* Goal of the exercise *
From the listing below, output only the lines starting at the line that has "This screenshot has width=868, height=414." and ending at the line that has "Given: Click the site", exactly as they appear, ends included.

* Dataset excerpts *
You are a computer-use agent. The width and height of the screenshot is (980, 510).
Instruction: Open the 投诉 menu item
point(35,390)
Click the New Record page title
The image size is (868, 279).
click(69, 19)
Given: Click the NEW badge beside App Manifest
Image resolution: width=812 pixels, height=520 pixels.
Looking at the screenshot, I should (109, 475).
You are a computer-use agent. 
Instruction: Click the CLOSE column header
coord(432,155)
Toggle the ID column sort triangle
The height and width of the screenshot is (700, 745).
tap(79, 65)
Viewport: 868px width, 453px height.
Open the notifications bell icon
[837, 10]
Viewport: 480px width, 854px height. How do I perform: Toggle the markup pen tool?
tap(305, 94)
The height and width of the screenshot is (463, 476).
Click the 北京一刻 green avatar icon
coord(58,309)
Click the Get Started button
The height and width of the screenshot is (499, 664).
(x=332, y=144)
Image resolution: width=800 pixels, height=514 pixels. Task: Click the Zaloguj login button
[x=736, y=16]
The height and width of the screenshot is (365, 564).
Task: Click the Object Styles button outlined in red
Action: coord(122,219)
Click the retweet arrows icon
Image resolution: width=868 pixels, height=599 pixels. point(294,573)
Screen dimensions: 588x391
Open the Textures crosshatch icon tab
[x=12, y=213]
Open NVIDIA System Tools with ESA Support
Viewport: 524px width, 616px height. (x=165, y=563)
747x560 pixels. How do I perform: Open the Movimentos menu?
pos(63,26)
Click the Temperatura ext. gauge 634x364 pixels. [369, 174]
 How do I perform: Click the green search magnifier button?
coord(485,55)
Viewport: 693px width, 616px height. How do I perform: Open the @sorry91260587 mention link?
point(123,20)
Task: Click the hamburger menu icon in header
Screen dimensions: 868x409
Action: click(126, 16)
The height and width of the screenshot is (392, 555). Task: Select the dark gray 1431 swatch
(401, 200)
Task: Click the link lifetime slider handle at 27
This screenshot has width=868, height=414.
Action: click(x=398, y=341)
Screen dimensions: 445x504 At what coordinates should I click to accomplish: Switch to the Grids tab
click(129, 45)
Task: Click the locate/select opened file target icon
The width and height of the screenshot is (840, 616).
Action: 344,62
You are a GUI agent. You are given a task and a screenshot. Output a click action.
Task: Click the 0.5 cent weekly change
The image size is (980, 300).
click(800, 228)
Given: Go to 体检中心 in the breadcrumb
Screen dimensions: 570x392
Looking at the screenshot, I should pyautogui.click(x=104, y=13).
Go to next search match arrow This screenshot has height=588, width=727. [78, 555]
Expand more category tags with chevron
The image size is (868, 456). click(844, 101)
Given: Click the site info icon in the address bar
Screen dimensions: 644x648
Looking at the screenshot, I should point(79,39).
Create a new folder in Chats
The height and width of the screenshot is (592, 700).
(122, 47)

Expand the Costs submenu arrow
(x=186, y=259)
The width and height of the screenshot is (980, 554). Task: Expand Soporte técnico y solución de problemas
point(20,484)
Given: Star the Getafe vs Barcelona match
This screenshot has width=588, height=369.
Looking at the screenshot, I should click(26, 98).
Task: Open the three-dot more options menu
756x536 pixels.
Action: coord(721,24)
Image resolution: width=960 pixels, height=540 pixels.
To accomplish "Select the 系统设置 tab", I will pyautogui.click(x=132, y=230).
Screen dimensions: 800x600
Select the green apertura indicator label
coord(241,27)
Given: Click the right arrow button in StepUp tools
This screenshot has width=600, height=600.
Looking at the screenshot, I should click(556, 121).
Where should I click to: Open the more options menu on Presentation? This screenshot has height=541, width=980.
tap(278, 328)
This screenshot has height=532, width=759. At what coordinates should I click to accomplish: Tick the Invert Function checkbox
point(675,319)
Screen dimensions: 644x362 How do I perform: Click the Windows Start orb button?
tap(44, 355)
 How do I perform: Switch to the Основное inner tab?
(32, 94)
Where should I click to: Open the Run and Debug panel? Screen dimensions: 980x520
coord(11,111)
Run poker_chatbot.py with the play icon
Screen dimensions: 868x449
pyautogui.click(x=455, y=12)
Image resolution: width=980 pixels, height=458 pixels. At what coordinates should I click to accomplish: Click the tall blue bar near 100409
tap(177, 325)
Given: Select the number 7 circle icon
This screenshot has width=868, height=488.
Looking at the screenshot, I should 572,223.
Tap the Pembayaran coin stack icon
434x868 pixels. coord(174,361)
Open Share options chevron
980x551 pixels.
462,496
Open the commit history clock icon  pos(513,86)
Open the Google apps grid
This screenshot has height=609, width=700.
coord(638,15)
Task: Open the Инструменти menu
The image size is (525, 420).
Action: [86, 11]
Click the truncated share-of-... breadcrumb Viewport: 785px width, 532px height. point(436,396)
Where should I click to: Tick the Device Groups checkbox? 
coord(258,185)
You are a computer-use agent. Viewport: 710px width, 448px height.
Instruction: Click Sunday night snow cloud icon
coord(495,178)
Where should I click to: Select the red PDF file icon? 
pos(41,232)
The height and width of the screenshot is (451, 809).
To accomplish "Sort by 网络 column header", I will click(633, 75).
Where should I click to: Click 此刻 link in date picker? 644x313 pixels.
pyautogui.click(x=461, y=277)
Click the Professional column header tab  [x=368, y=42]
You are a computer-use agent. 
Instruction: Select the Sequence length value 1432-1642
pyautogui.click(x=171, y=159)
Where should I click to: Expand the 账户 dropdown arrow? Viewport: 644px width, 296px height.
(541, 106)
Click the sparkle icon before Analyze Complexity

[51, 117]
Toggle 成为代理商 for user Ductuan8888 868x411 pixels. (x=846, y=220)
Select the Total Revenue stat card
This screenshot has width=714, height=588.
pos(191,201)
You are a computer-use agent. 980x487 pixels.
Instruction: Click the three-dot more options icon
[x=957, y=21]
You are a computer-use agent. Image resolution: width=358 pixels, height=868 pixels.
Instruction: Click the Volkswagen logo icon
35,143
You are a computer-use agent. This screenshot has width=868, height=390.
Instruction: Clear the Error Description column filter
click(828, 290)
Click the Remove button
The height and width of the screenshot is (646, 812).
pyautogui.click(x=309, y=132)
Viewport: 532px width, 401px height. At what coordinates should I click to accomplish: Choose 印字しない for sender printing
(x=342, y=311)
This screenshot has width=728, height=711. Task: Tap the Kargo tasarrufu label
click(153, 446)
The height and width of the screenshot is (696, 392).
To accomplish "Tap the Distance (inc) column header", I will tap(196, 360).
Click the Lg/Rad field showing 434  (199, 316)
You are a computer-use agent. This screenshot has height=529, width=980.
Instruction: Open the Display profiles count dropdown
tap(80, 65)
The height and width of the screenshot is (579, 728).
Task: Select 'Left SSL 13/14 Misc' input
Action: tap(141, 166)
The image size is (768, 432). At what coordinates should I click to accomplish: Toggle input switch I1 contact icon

* Answer space *
This screenshot has width=868, height=414.
Action: click(x=398, y=341)
Screen dimensions: 445x504 At what coordinates should I click to accomplish: Switch to the Grids tab
click(129, 45)
Task: Click the locate/select opened file target icon
The width and height of the screenshot is (840, 616).
Action: 344,62
You are a GUI agent. You are given a task and a screenshot. Output a click action.
Task: Click the 0.5 cent weekly change
The image size is (980, 300).
click(800, 228)
Given: Go to 体检中心 in the breadcrumb
Screen dimensions: 570x392
Looking at the screenshot, I should pyautogui.click(x=104, y=13).
Go to next search match arrow This screenshot has height=588, width=727. [78, 555]
Expand more category tags with chevron
The image size is (868, 456). click(844, 101)
Given: Click the site info icon in the address bar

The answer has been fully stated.